In the darkest blue, you can see the pyramid that represents the structure of the world population in 1950.
Two factors were responsible for the pyramid’s shape in 1950: an increasing number of births broadened the base layer of the population pyramid, and a high risk of death throughout life led to a narrowing towards the top. This means there were many newborns relative to the number of people at older ages.
The narrowing of the pyramid just above the base is testimony to the fact that child mortality used to be much higher in the past, with more than 1 in 5 children dying before the age of five in many low-income countries.
Through shades of blue and green the same visualization shows the population structure over the last decades up to 2018. You see that in each subsequent decade, the population pyramid was larger than before — in each decade more people of all ages were added to the world population.

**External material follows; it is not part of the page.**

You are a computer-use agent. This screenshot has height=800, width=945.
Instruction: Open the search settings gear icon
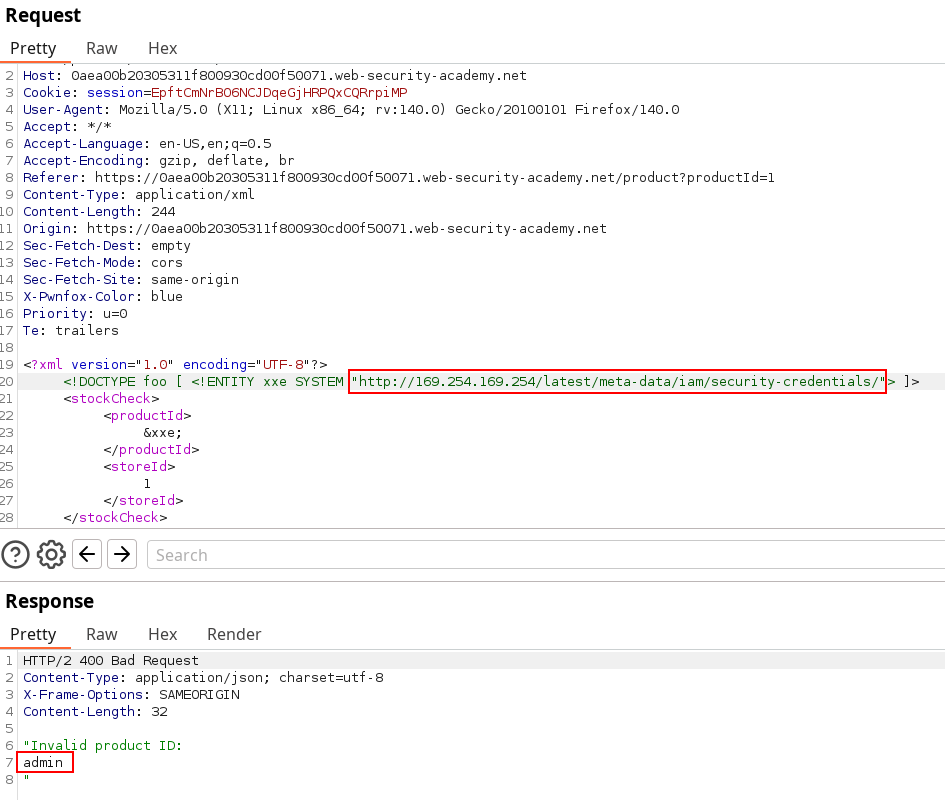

If you look at the green pyramid for 2018 you see that the narrowing above the base is much less strong than back in 1950, as child mortality has fallen.
If you now compare the base of the pyramid in 2018 with the projection for 2100 you see that the coming decades will not resemble the past: According to the projections, there will be fewer children born at the end of this century than today. The base of the future population structure is narrower.

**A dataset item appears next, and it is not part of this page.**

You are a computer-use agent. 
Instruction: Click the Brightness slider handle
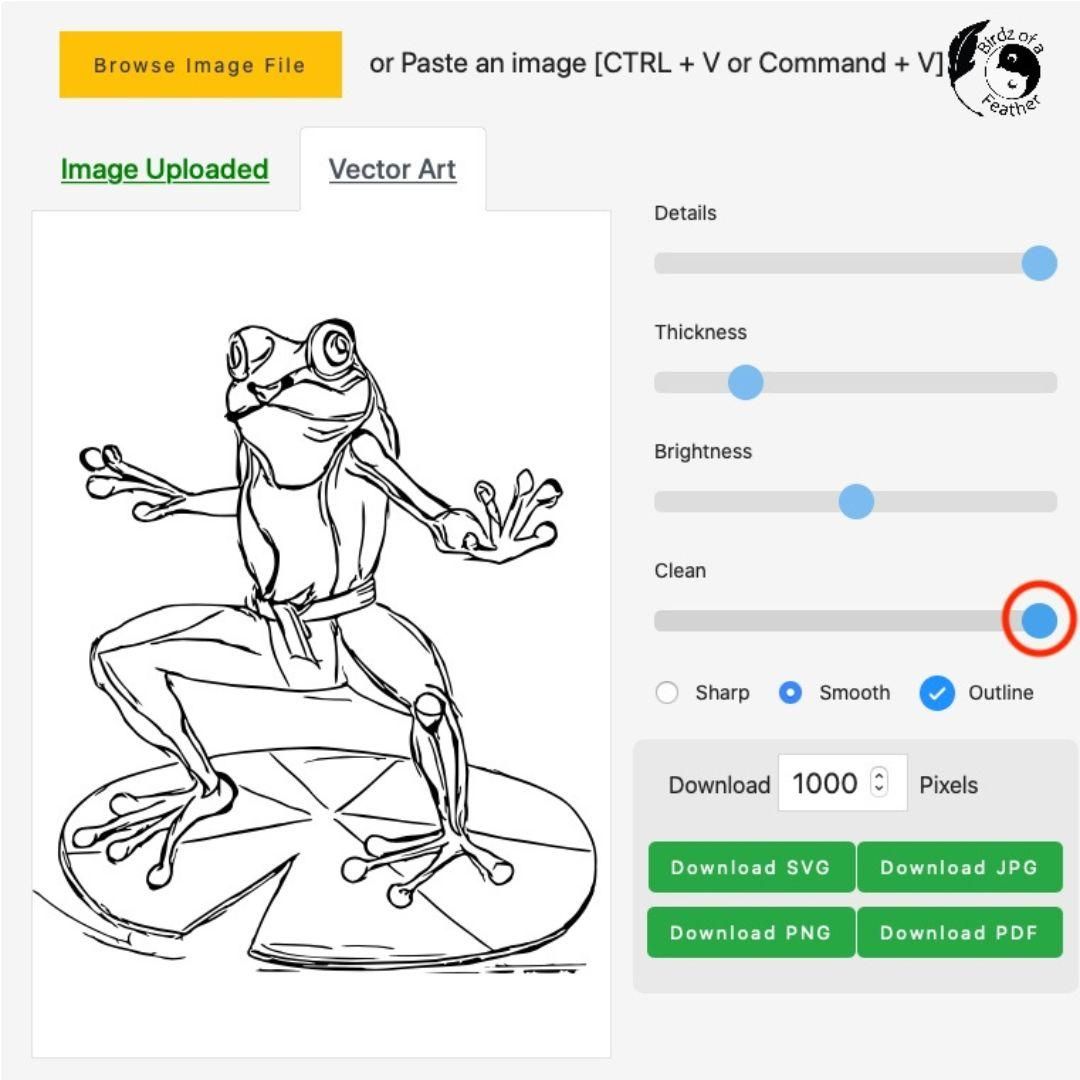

We are at a turning point in global population history. Between 1950 and today, it was a widening of the entire pyramid — an increase in the number of children — that was responsible for the increase in the world population.
From now on is not a widening of the base, but a ‘fill up’ of the population above the base: the number of children will barely increase and then start to decline, but the number of people of working age and old age will increase very substantially. As global health is improving and mortality is falling, the people alive today are expected to live longer than any generation before us.